We lived in Sewanee, Tennessee, where my dad was in seminary.  Fast forward twenty years to New York City, where I was the one in seminary this time.  I suppose I had seen my mom knit from time to time while I was growing up, but she and my grandmother were more often holding needlepoint or cross-stitch in their laps, and these were the needle-and-thread projects I liked best.  I remember cross-stitching a few baby things - bibs, pillows, and my most ambitious piece, a little wall-hanging of Mickey Mouse in his sorcerer's apprentice robes and hat.


I really can't explain why I went to the "Knitting and Crocheting Prayer Group" that met at St. Luke-in-the-Fields Episcopal Church on Thursday nights... I had read blurbs about them in the church bulletin, and knew they gave away prayer shawls and each year contributed a huge afghan for a raffle on the day of the city-wide AIDS walk.  An orange crochet hook and a small skein of thick burgundy yarn were placed in my hands moments after I arrived.  "It's easier to learn how to crochet first," the group leader said, and she showed me how to pull the hook through loops of the surprisingly soft yarn (I later learned it was Lion Brand Homespun, and the woman who taught me to crochet wrote for the Lion Brand website).

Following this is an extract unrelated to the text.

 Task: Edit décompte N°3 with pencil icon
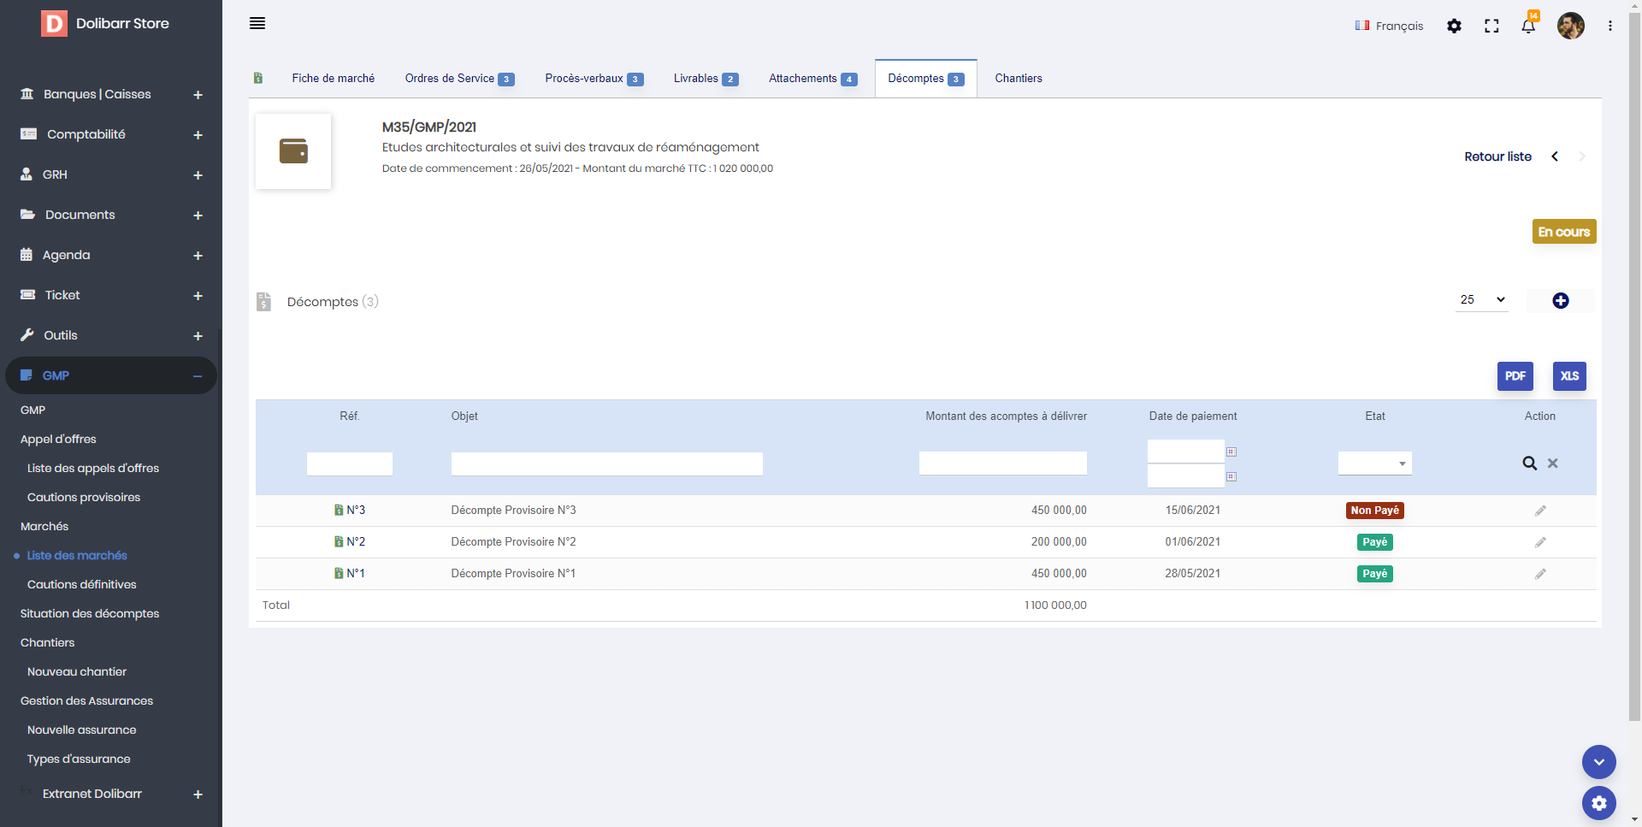point(1539,511)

For the next hour and a half I fumbled with the stitches, which mysteriously grew and shrank as I finished each row.  The handful of others who filled the parlor had brought their own projects with them - blankets, baby sweaters, warm hats and afghans.  They told stories as they worked, laughed at their dropped stitches, and frequently leaned toward one another to admire or assist.  One group member arrived late, there for the first time since recovering from surgery to remove a brain tumor.  The group paused, pulled a beautiful prayer shawl from a closet in the hall (as I peered in I saw that it was full of carefully folded handknit shawls), and wrapped it around his shoulders even as they wrapped him in prayers for his continued recovery.


I was, and I can only say it this way, hooked.  I bought some Homespun of my own in a deep purple and began crocheting a prayer shawl, running out for more yarn before I knew it (and, unfortunately, before I knew about the concept of dye lots).  The shawl turned out to be a polygon shape with no right angles, so I kept it for myself and it hangs on a chair in my office.

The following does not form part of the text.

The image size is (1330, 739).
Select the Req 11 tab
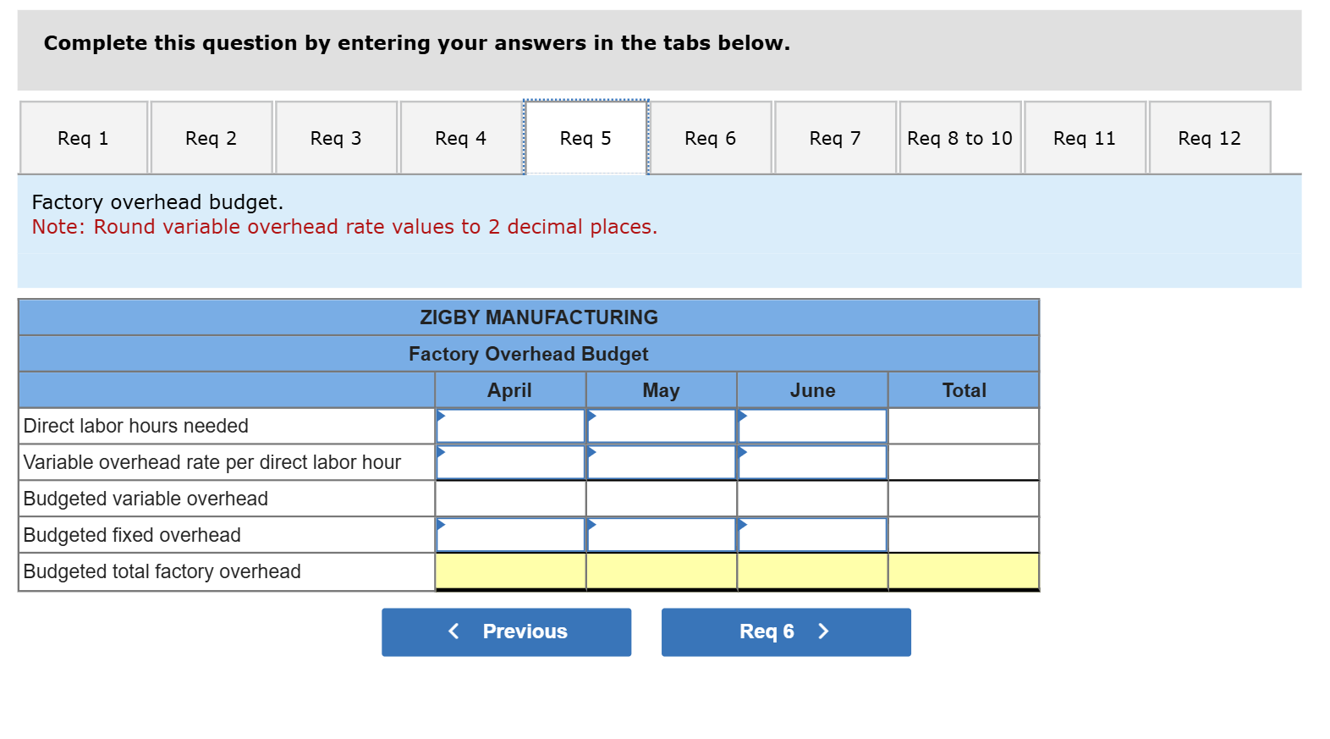(x=1085, y=137)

Before I left New York, I went to Purl Soho for a pair of knitting needles and a skein of Noro Kureyon (I was told the colors would encourage me to keep going when I got frustrated, which I was told I would).  It was my first trip to a yarn shop, and if I had been curious before I was completely in love by the time I left.  I had never seen so many colors and textures of yarn.  Back home in Mississippi, just a few days before my ordination, my mom sat down with me and taught me to knit.  Again.

4 comments:

tishka said...

A wonderful story.

Cathy said...

And now, the rest of the story: I am learning more from you! It must be in the genes...Mammie, Mamama, Nana, and Jennifer. Charlie may not knit(yet,) but he has helped me pick some colors for socks and prayer shawls!

Wool Free and Lovin' Knit said...

Fabulous story -- I think that knitting is a powerful craft for church women to re-embrace in our hectic world. Thanks for sharing.

Mary O'Shaughnessy said...

St. Luke in the Fields is my parish. In 2006, after a series of horrific events starting with the unexpected deaths of my godfather and mother, and including job troubles and housing woes, I came home to discover a warm and wonderful long scarf that had been made for me by the group. It was a complete surprise and I dissolved in tears at the unexpected sign of love. It is a wonderful, continuing ministry.